Re: [avr-libc-dev] Re: bug #22163 (atomic not working as expected inC++)

[David Brown]

Joerg Wunsch wrote:
> As Stu Bell wrote:
>
> > Before the rant below, let me make sure: I interpret this command to
> > mean that there is no way for the AVR GCC compiler writers to tell
> > the optimizer, "Thou Shalt Not Reorder Code Around This Boundary".
> > Even more, there is no way for any mechanism (even #pragma?) for C
> > source to tell the compiler this.
>
> That's how I recognize it, yes.  A couple of years ago, we've been
> analyzing a snippet of code in a German-language forum, and that's
> been the conclusion.  Interestingly enough, IAR produced the very same
> code reordering as GCC then.
>
> Like as it's been time to introduce "volatile" in 1989 when
> standardizing C for the first time, I think it's time to add another
> tweak to the language to tell the compiler "do not reorder code around
> this point".
>
> > So, blaming the language to say, "well, it just happens" is
> > specious.  GCC allows Linux to run, somehow.

A C compiler has to generate code that appears to act as though it were 
being executing on a C virtual machine.  But it only has to match up 
behaviours when it interacts with the "outside world" - calls to 
external libraries or code, and volatile accesses.  It has to make these 
external interactions in the specified order, and with the expected 
values.  But between these interactions, it can do as it wants - there 
is no way in the language to limit it or control the ordering or timing 
of internal calculations.  This is fundamental to the way the language 
works, and fundamental to the freedom the optimiser has to generate 
better code.

> Linux is not time-critical, unlike many things that run on
> microcontrollers.  Moving a couple of instructions around does not
> matter in a complex operating system.  The code where we came to
> the conclusion mentioned above was something like:
>
> void foo(void)
> {
>    some_temp_variable = result_of_expensive_computation;
>                         /* I think it's been a division. */
>    cli();
>    something_time_cricital = some_temp_variable;
>    sei();
> } 
>
> Both, GCC and IAR reordered the expensive computation *into* the
> cli/sei sequence, as they realized it was only once, so there was no
> point in executing the instructions earlier.  Adding a memory barrier
> doesn't change this, as some_temp_variable won't end up in memory
> anyway.

Recorded information —
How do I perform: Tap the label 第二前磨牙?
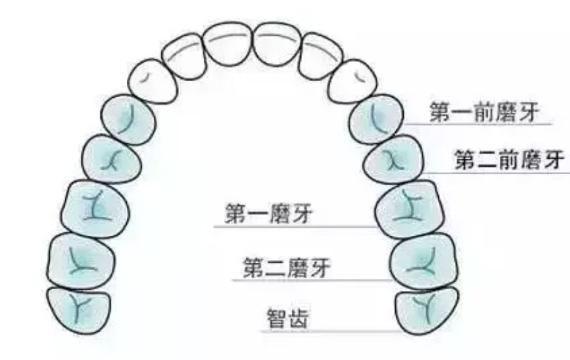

Directions for this task — Reproduce the text's passage from "[David Brown]" to "the compiler this." word for word.

Exercise output —
[David Brown]

Joerg Wunsch wrote:
> As Stu Bell wrote:
>
> > Before the rant below, let me make sure: I interpret this command to
> > mean that there is no way for the AVR GCC compiler writers to tell
> > the optimizer, "Thou Shalt Not Reorder Code Around This Boundary".
> > Even more, there is no way for any mechanism (even #pragma?) for C
> > source to tell the compiler this.